In [3]:
import pandas as pd

# Read the input CSV
df = pd.read_csv("FAZ_POEMS_REVIEW - Semantic_search.csv")

# Verify required columns exist
required = ['poem_id', 'chunk_id', 'Title_cleaned', 'Poem_line_cleaned']
for col in required:
    if col not in df.columns:
        raise ValueError(f"Missing column: {col}")

# Sort by poem_id and chunk_id to ensure proper ordering
df = df.sort_values(['poem_id', 'chunk_id']).reset_index(drop=True)

# Build full poems for each poem_id by concatenating all chunks
poem_full_map = {}
for poem_id, group in df.groupby('poem_id'):
    # Join all chunks for this poem_id in order (sorted by chunk_id)
    ordered_chunks = group.sort_values('chunk_id')['Poem_line_cleaned'].tolist()
    full_poem = '\n'.join(ordered_chunks)

→ Extracted entries:

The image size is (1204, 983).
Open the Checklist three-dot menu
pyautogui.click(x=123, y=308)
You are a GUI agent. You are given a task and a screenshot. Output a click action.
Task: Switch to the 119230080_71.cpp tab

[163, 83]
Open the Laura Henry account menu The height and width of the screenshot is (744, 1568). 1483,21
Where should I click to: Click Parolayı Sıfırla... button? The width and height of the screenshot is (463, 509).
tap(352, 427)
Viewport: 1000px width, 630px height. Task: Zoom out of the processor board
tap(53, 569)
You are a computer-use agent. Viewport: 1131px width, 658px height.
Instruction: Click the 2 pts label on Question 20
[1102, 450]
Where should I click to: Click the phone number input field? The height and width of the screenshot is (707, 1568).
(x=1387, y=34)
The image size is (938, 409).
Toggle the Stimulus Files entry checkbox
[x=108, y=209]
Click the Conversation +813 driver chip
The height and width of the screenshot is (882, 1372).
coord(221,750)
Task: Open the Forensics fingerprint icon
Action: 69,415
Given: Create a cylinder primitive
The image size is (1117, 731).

→ GIVEN INSTRUCTION 1:
In the entries, update the lines starting with the line that contains "You are a computer-use" and going on through the line that contains "(x=1387, y=34)" by replacing "phone number" with "email address" and leaving everything else unchanged.
→ GIVEN INSTRUCTION 2:
Write the next lines of the pandas code that assembles full poems from chunks, picking up after its final line.
These entries are unrelated to the Python code above.

→ RESPONSE 1:
You are a computer-use agent. Viewport: 1131px width, 658px height.
Instruction: Click the 2 pts label on Question 20
[1102, 450]
Where should I click to: Click the email address input field? The height and width of the screenshot is (707, 1568).
(x=1387, y=34)

→ RESPONSE 2:
    poem_full_map[poem_id] = full_poem

# Add the Full_poem column to the dataframe
df['Full_poem'] = df['poem_id'].map(poem_full_map)

# Optionally rename Poem_line_cleaned to poem_lines_subset if needed
df = df.rename(columns={'Poem_line_cleaned': 'poem_lines_subset'})

# All original columns plus the new Full_poem column are preserved
output_df = df

# Save to output CSV
output_df.to_csv("05-FAZ3_POEMS_Chunked_for_semantic.csv", index=False, encoding='utf-8-sig')

print(f"✅ Done! {len(output_df)} rows generated.")

✅ Done! 1418 rows generated.